Data provided:
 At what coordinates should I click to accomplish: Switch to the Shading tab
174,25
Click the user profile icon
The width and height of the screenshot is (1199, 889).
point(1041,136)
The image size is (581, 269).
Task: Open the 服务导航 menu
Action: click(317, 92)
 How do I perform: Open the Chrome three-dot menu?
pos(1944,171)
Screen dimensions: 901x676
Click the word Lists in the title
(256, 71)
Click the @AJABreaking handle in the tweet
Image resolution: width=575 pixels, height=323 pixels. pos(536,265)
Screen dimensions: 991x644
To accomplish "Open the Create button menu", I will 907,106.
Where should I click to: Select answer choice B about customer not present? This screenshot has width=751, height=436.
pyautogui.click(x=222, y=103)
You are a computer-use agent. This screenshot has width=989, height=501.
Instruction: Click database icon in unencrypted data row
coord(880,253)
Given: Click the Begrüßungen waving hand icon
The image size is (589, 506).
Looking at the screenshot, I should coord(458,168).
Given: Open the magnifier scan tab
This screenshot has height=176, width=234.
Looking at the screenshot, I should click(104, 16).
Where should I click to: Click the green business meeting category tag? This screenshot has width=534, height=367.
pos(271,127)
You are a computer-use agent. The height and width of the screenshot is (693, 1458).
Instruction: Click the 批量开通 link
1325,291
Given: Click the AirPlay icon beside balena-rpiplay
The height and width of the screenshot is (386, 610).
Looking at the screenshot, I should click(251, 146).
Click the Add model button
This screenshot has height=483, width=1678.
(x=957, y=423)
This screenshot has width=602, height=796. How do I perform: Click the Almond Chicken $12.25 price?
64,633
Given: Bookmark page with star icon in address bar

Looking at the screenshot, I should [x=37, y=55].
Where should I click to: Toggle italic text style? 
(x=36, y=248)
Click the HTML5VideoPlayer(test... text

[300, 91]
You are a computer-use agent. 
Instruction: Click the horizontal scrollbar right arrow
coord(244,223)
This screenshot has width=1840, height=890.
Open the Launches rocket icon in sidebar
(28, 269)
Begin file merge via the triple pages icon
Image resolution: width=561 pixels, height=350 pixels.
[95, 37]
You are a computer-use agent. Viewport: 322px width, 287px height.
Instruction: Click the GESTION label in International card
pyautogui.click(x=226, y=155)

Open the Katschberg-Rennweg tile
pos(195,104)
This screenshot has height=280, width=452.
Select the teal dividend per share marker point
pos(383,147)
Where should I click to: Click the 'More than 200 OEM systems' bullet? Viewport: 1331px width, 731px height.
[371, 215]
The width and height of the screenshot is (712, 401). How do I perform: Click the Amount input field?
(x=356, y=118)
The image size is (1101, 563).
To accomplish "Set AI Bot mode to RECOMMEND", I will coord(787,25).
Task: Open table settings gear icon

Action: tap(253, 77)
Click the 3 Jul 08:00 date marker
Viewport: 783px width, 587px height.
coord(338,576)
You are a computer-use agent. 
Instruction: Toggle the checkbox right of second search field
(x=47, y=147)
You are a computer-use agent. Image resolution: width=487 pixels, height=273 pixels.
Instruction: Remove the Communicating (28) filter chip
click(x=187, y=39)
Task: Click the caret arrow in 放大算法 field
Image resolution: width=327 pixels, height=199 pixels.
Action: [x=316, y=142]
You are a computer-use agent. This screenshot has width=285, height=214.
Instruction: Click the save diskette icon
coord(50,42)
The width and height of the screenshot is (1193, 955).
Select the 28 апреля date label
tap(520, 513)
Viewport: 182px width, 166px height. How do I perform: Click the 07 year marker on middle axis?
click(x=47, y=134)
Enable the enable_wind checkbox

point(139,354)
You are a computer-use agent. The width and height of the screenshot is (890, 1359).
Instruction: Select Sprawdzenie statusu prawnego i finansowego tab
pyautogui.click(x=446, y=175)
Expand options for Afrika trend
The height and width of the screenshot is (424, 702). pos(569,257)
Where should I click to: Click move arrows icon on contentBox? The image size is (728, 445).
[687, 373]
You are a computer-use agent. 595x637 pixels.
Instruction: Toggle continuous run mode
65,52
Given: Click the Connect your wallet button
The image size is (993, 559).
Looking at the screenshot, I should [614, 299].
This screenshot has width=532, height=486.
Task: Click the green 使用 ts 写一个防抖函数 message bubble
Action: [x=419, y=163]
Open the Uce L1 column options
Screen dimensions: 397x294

What this task involves:
Rewrite the lines starting at the one containing "Task: Click the caret arrow in 放大算法 field" and ending at the one containing "coord(50,42)", keeping every line of the items, requests included. Multiply each coordinate given in the answers by 2.55 and round to the nearest whole number, with halves rounding up, leaving every other number as it is.

Answer to the problem:
Task: Click the caret arrow in 放大算法 field
Image resolution: width=327 pixels, height=199 pixels.
Action: [x=806, y=362]
You are a computer-use agent. This screenshot has width=285, height=214.
Instruction: Click the save diskette icon
coord(128,107)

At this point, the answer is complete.